The diabetic patient discussed here experienced severe peritonitis, which was resistant to adequate antibiotic treatment. The causative microorganism was identified as S. marcescens, which has been rarely reported as a cause of invasive peritonitis in diabetic patients undergoing CAPD. The morbidity and mortality rates for S. marcescens infection are generally high, because most patients have serious underlying medical problems and the causative strains usually exhibit multiple drug resistance [8]. S. marcescens was usually resistant to ampicillin, tetracycline, cefazolin, cephalothin, and cefuroxime [9]. Some cases of S. marcescens peritonitis have been managed using fluoroquinolones [3]. Fluoroquinolones offer a promising alternative to standard parenteral treatment in CAPD patients, while their high oral bioavailability makes them attractive and convenient [10]. Nonetheless, peritonitis due to S. marcescens had high non-resolution rate. In a retrospective clinical study, four episodes of Serratia peritonitis were identified among 104 episodes of recurrent CAPD peritonitis. One of them was effectively treated by catheter removal [11]. The poor outcome probably reflects the virulence of the organism.

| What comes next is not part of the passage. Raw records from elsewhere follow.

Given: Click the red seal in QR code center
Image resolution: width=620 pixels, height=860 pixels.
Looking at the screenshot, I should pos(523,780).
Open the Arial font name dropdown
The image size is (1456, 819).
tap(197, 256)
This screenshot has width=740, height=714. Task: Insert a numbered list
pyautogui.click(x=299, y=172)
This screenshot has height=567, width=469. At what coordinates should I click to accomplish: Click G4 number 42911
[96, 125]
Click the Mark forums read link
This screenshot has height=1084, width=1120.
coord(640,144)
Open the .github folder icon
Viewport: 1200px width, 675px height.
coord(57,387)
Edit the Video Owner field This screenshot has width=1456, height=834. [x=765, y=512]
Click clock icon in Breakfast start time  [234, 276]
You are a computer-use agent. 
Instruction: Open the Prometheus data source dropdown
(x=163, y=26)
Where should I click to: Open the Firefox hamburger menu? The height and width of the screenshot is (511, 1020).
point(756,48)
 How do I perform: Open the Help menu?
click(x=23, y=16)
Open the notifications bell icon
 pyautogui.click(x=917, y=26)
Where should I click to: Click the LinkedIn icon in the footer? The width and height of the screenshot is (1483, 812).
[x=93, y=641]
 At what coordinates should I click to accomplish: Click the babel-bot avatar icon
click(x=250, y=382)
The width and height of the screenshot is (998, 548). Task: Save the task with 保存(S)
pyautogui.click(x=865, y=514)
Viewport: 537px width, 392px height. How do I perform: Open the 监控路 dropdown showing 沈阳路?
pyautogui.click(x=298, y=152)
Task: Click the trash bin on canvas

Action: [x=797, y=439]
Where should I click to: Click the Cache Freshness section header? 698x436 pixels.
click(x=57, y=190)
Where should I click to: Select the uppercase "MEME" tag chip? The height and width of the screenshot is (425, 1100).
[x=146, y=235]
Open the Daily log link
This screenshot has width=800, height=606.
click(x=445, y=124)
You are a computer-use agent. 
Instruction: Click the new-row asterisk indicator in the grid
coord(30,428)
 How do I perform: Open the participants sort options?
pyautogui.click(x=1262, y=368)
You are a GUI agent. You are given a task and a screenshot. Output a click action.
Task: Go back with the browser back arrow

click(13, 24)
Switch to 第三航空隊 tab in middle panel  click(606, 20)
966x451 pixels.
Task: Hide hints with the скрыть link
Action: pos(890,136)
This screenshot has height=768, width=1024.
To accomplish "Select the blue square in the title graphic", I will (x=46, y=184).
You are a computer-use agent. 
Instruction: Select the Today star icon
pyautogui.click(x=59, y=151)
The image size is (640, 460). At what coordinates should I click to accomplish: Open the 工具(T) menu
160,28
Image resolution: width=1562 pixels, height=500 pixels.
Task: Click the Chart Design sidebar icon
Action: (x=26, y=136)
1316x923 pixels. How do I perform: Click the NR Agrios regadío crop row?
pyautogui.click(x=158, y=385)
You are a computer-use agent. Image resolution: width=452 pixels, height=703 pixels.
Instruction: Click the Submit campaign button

S. marcescens causes nosocomial infection, and several factors have been associated with the acquisition of this pathogen. Prior administration of antimicrobials, immunosuppression, diabetes, renal failure, steroid use, and malignancy seem to be predisposing factors [12]. Peritoneal dialysis patients with diabetes are known to be at particularly high risk for peritonitis. Importantly, when subgroups of causative organisms were analyzed, incidence and rates of gram-negative peritonitis were remarkably increased among peritoneal dialysis patients with diabetes [13]. Recurrent peritonitis caused by S. marcescens in one diabetic patient receiving CAPD had a fatal course [14]. In each instance of nosocomial infection, an inciting event or risk factor could be identified. The patient in the present case displayed the following risk factors: diabetes, renal failure, and peritoneal catheter insertion.
In summary, we report an unusual case of S. marcescens peritonitis. Considering the increased morbidity and poor resolution rate of S. marcescens infection, clinicians should carefully watch for signs of S. marcescens peritonitis in peritoneal dialysis patients, particularly in high-risk patients.